───── RECORDS PROVIDED

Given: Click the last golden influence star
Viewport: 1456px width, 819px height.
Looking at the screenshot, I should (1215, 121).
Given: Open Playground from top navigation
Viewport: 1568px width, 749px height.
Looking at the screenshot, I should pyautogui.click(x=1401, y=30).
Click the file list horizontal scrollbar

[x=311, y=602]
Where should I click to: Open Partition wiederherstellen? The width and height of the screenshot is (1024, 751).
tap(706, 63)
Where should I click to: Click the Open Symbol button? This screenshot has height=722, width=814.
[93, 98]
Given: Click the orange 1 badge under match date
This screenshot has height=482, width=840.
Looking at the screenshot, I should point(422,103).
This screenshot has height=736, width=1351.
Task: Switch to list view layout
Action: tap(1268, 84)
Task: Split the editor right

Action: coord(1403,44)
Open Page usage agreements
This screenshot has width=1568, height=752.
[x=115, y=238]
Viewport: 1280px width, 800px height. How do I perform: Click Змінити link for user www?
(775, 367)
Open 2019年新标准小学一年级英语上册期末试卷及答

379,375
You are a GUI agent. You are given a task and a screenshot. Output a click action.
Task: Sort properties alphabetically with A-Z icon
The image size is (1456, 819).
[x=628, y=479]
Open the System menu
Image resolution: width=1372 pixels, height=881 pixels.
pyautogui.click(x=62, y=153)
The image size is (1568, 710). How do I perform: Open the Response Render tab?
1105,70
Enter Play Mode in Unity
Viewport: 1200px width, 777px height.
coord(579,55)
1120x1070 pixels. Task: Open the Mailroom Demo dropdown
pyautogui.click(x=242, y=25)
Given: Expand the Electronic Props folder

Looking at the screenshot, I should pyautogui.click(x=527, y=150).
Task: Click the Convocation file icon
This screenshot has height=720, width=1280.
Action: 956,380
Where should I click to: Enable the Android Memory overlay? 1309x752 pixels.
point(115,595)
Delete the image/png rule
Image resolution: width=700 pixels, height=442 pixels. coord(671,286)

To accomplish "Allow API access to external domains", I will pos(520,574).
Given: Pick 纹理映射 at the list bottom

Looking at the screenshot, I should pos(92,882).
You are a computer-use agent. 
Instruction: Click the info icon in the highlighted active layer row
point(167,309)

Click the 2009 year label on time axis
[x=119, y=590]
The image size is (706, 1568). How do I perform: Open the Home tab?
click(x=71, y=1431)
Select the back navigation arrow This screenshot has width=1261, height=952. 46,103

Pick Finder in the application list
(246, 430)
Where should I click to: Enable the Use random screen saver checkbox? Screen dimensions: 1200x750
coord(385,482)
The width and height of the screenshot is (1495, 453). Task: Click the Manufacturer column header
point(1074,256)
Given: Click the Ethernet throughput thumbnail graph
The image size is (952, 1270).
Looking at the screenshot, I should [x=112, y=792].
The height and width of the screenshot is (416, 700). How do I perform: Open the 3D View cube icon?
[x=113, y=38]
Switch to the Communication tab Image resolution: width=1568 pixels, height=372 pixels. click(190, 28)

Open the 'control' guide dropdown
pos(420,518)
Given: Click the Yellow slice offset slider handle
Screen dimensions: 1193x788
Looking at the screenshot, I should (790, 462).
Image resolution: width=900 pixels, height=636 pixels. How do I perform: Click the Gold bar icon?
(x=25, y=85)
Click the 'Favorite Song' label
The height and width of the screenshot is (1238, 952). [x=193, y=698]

──────────

AIM |
Copy out the rows from the line containing "Open the System menu" through the line containing "Looking at the screenshot, I should pos(92,882).", exactly as they appear.

WRITTEN SOLUTION |
Open the System menu
Image resolution: width=1372 pixels, height=881 pixels.
pyautogui.click(x=62, y=153)
The image size is (1568, 710). How do I perform: Open the Response Render tab?
1105,70
Enter Play Mode in Unity
Viewport: 1200px width, 777px height.
coord(579,55)
1120x1070 pixels. Task: Open the Mailroom Demo dropdown
pyautogui.click(x=242, y=25)
Given: Expand the Electronic Props folder

Looking at the screenshot, I should pyautogui.click(x=527, y=150).
Task: Click the Convocation file icon
This screenshot has height=720, width=1280.
Action: 956,380
Where should I click to: Enable the Android Memory overlay? 1309x752 pixels.
point(115,595)
Delete the image/png rule
Image resolution: width=700 pixels, height=442 pixels. coord(671,286)

To accomplish "Allow API access to external domains", I will pos(520,574).
Given: Pick 纹理映射 at the list bottom

Looking at the screenshot, I should pos(92,882).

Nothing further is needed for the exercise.